Hi-lo and club foot are not the same. Dare I say every horse has some degree of hi-lo in that they have a "high" side where the arc of the hoof is higher, and a "low" side where the arc is lower. They will have one bigger shoulder, and one more well developed hindquarter (usually the "high" side).
My PSG horse who has competed successfully internationally in a sport where unevenness is penalized (dressage) has hi-lo. You can't "fix" it, the feet will always grow differently. His RF always grows more heel and tends to contract and his LF always grows more toe and tends to collapse in the heels. Shoeing will exacerbate the issue by "pulling" the low foot forward and contracting the high foot. However, when on a 4-5 week schedule you can minimize these effects and balance the hooves with shoeing techniques. Which is what I've been doing for the past 5 years. You do need a great farrier with excellent blacksmithing experience and the patience to stand for a 3 hour shoeing. He measures the feet every time, records it, and over time he's found out exactly what angle and length to trim to in order to keep the hooves balanced. As well he adapts the shoes every time. We play with different positioning of the clips, putting length out the backs of the shoes, etc..

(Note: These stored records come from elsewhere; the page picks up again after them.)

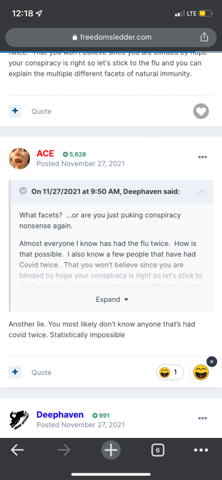222x480 pixels.
Task: Tap the share icon in address bar
Action: coord(204,37)
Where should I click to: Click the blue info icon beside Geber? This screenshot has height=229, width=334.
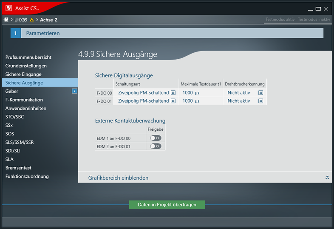click(74, 91)
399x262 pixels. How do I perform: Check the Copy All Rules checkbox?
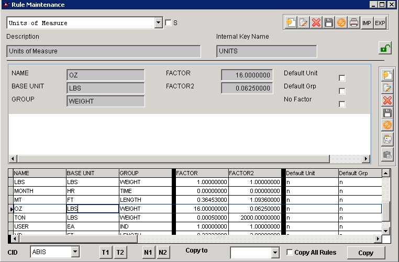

He definitely disagrees with any kind of wedge pads to deal with hi-lo, or any special shoes.
Barefoot can also work, but again, you need to stay on a short (under 6 week) schedule to keep the hooves even ish.

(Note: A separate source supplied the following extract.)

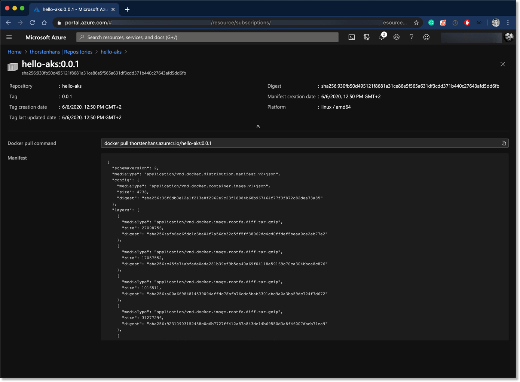The width and height of the screenshot is (520, 382).
Task: Collapse the essentials section chevron
Action: (x=258, y=126)
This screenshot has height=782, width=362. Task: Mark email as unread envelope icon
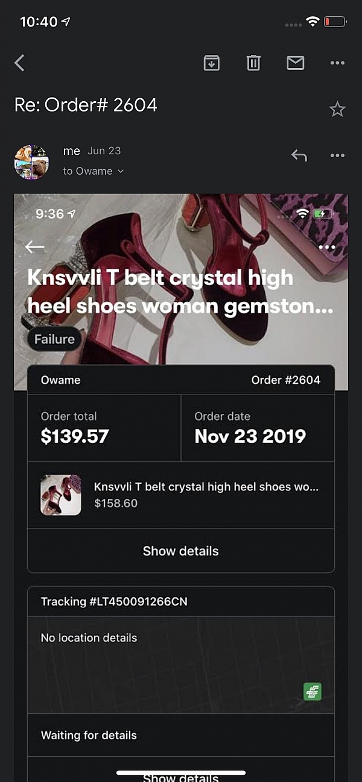[x=296, y=63]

The BEST, number one, hands down way I've found to "monitor" my horse's hooves is to square him up on a level surface and see if his knees are even. This has routinely been the only indicator of how "good" or "bad" the feet are that I have found to work 100% of the time. The other way that works OK (if you have a decent rider on the horse) is to check the reactivity on the TMJ to palpation, and on the neck between vertebrae (this is where a good RMT or body worker comes in). Regular massages after farrier work really help to release the overworked muscles higher up in the body.
Good luck! Hi-lo is definitely manageable with a good team of farrier, vet and a body worker (mine uses massage and active release).
They say money doesn't buy happiness -- well happiness doesn't buy horses!